*Goal of the exercise:* Return each line of the data below word for word, omitting the pictures.

Dataset items:
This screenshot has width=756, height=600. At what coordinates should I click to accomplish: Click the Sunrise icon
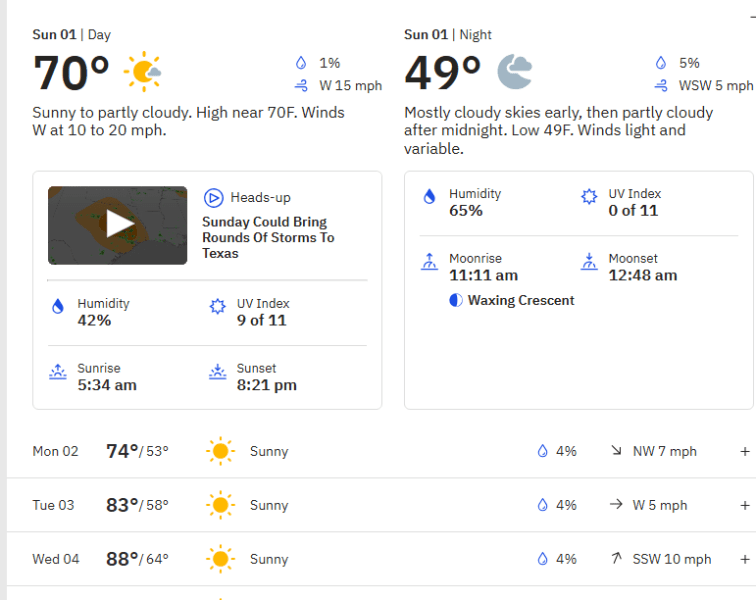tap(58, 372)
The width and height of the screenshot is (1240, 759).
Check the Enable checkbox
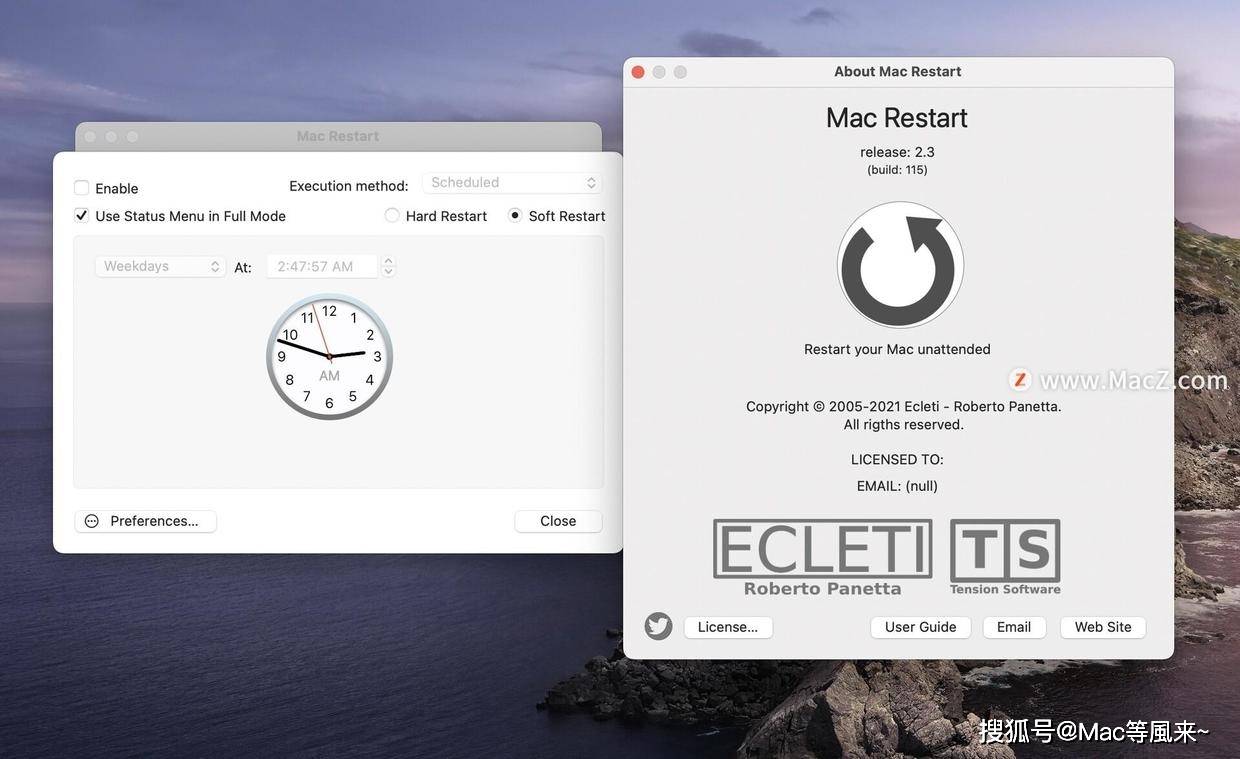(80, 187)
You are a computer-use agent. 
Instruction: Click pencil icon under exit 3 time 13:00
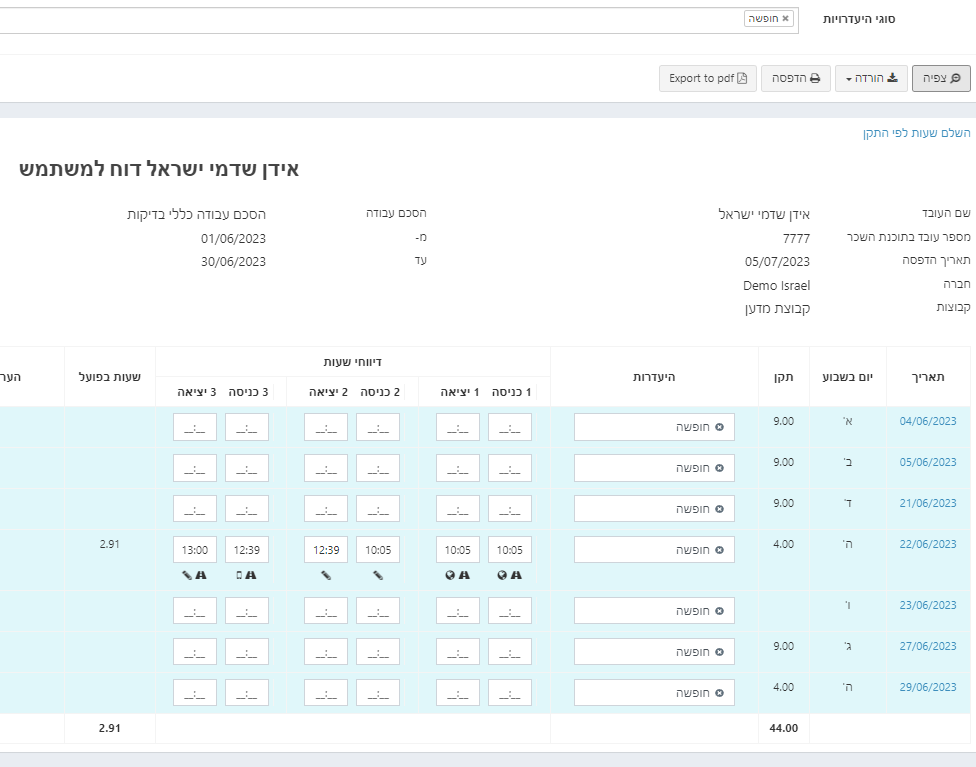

*Task output:*
This screenshot has width=756, height=600. At what coordinates should I click to accomplish: Click the Sunrise icon
tap(58, 372)
The width and height of the screenshot is (1240, 759).
Check the Enable checkbox
(80, 187)
You are a computer-use agent. 
Instruction: Click pencil icon under exit 3 time 13:00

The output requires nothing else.